- **ACTION ITEM**: Exclude the pictures, and otherwise reproduce the data in full.

- **RECORDS FOR THE TASK**:
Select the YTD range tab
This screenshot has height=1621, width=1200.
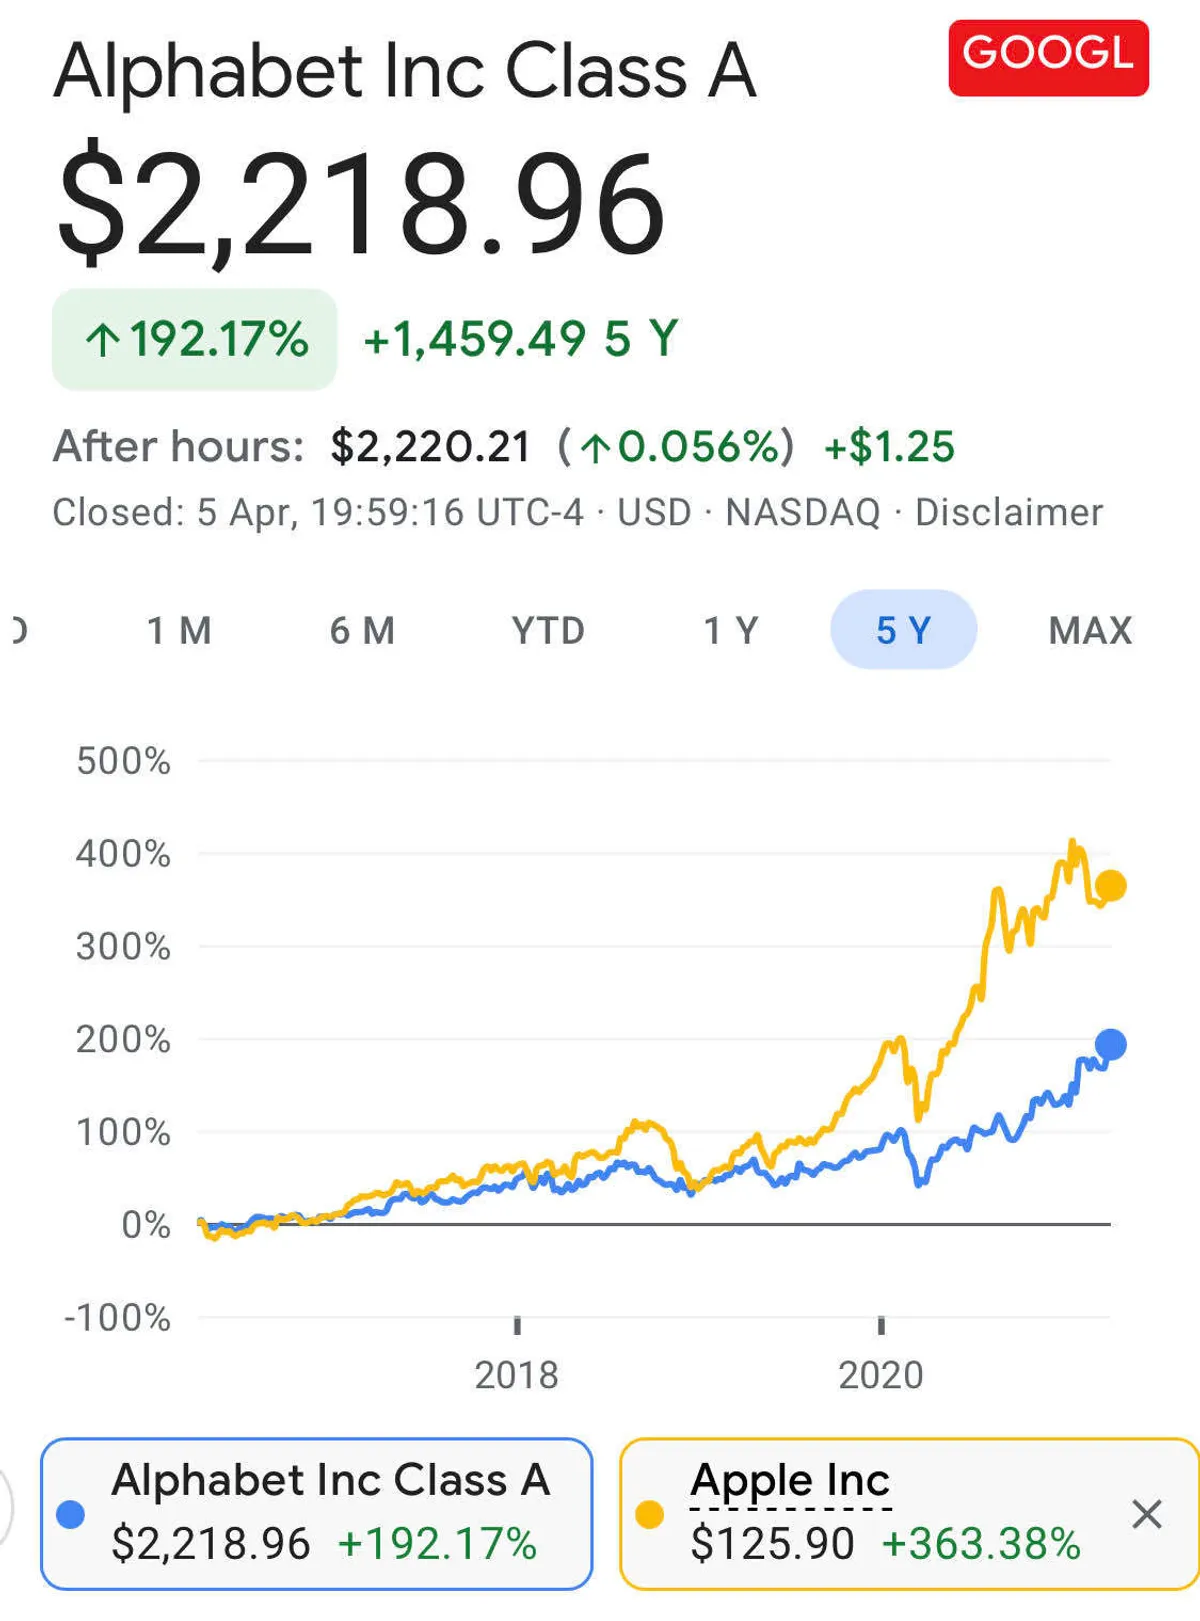(547, 631)
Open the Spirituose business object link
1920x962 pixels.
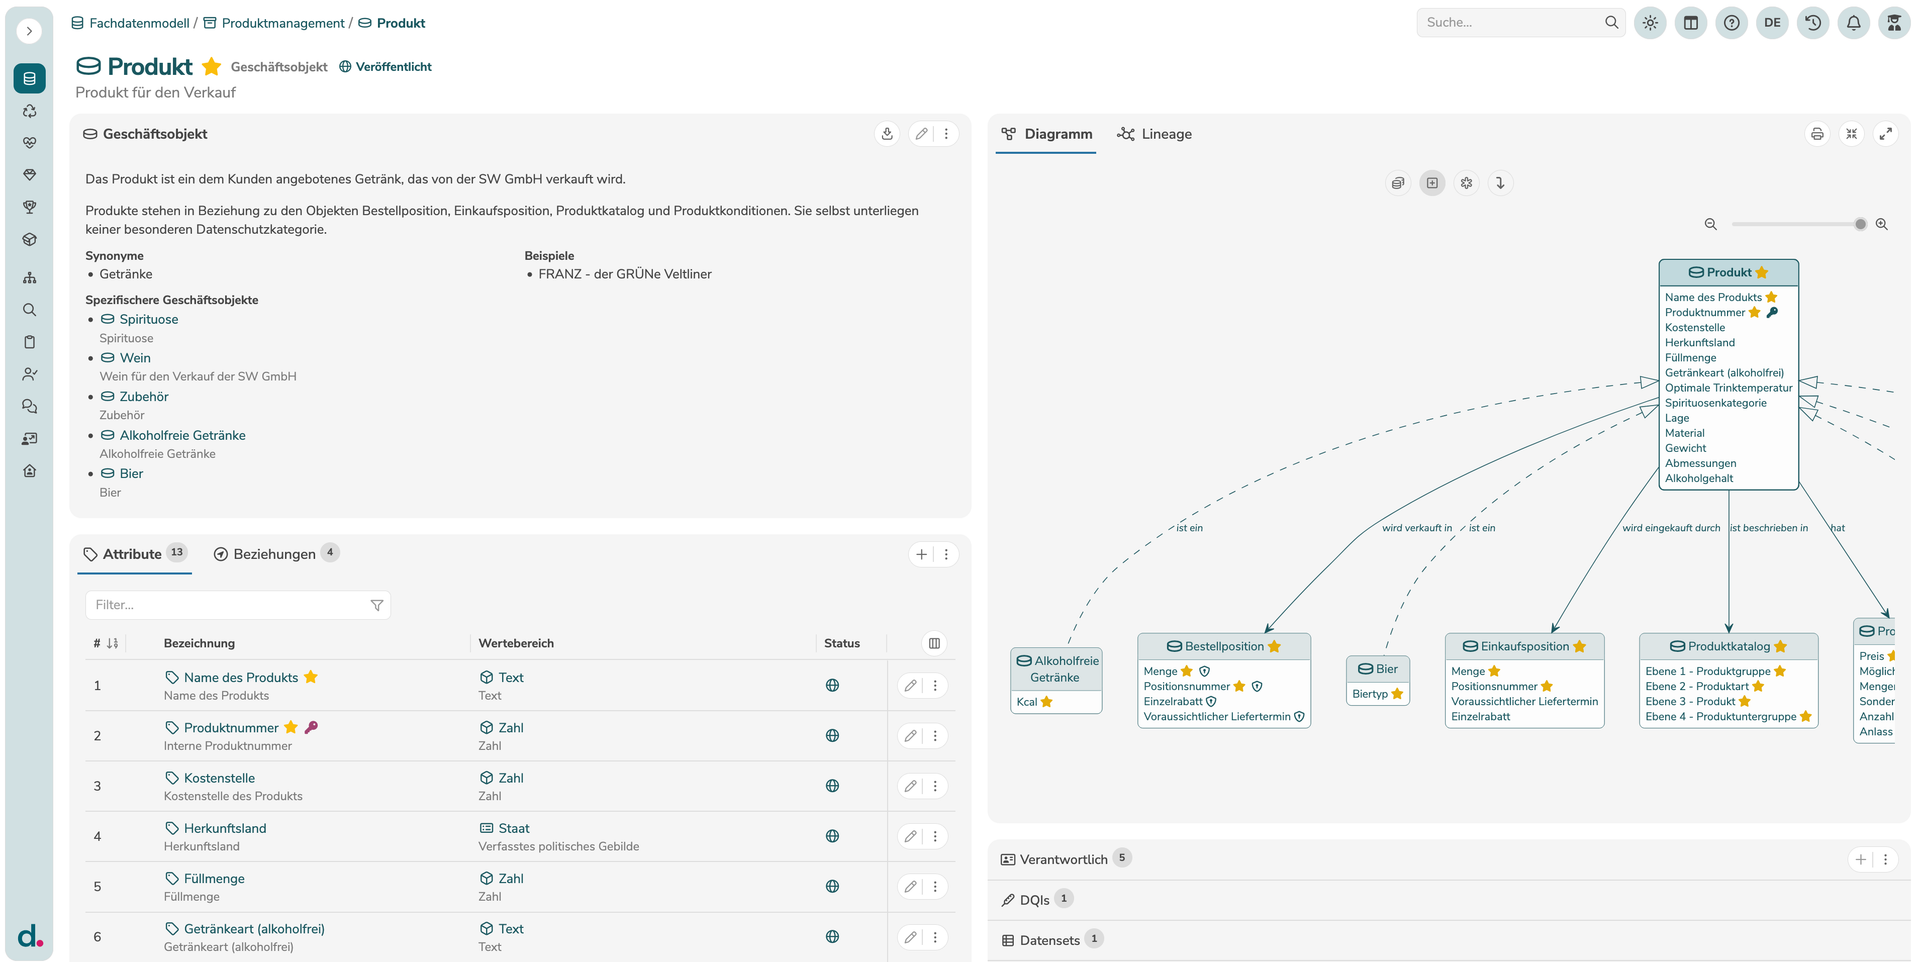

- **EXPECTED ANSWER**:
Select the YTD range tab
This screenshot has height=1621, width=1200.
(547, 631)
Open the Spirituose business object link
1920x962 pixels.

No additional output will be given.